Nas indústrias, o desenho das embalagens e a gestão de portfólio de produtos constituem áreas-chave na oferta de uma experiência de consumo inclusiva. Embalagens que podem ser abertas sem grande esforço físico, com conteúdos legíveis e quantidades de produto adequadas ao transporte e armazenamento fáceis determinam a escolha desses consumidores, tão valiosos quanto negligenciados.
Adaptações, como a inclusão de pequenas lupas nas gôndolas para facilitar a leitura das embalagens e etiquetas de preço, também estão se tornando comuns em lojas físicas nos países em que o mercado sênior já está mais desenvolvido.
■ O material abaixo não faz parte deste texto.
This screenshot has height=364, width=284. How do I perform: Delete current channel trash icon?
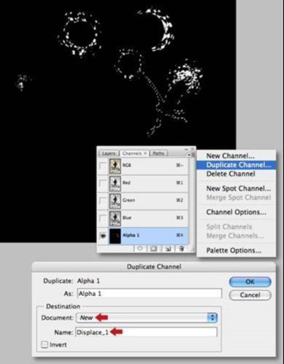point(182,249)
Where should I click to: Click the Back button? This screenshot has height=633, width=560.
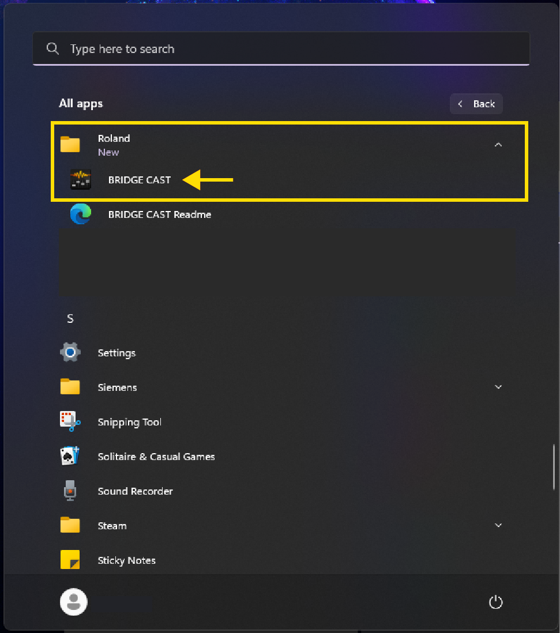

e) Oportunidade de ouro disfarçada de prata:
O atendimento às novas demandas da longevidade e o desenvolvimento do mercado sênior no Brasil requerem a sensibilização de empresários e gestores para um tema de grande relevância social, e constituem uma oportunidade iminente de geração de novos negócios, provavelmente uma das poucas de tal amplitude em um momento tão crítico para o mercado de consumo no Brasil.
É preciso, entretanto, coragem para desafiar as próprias percepções sobre o envelhecimento, capacidade analítica para lidar com o tema com a devida complexidade, decisão e disciplina para adaptar os processos de planejamento estratégico e marketing.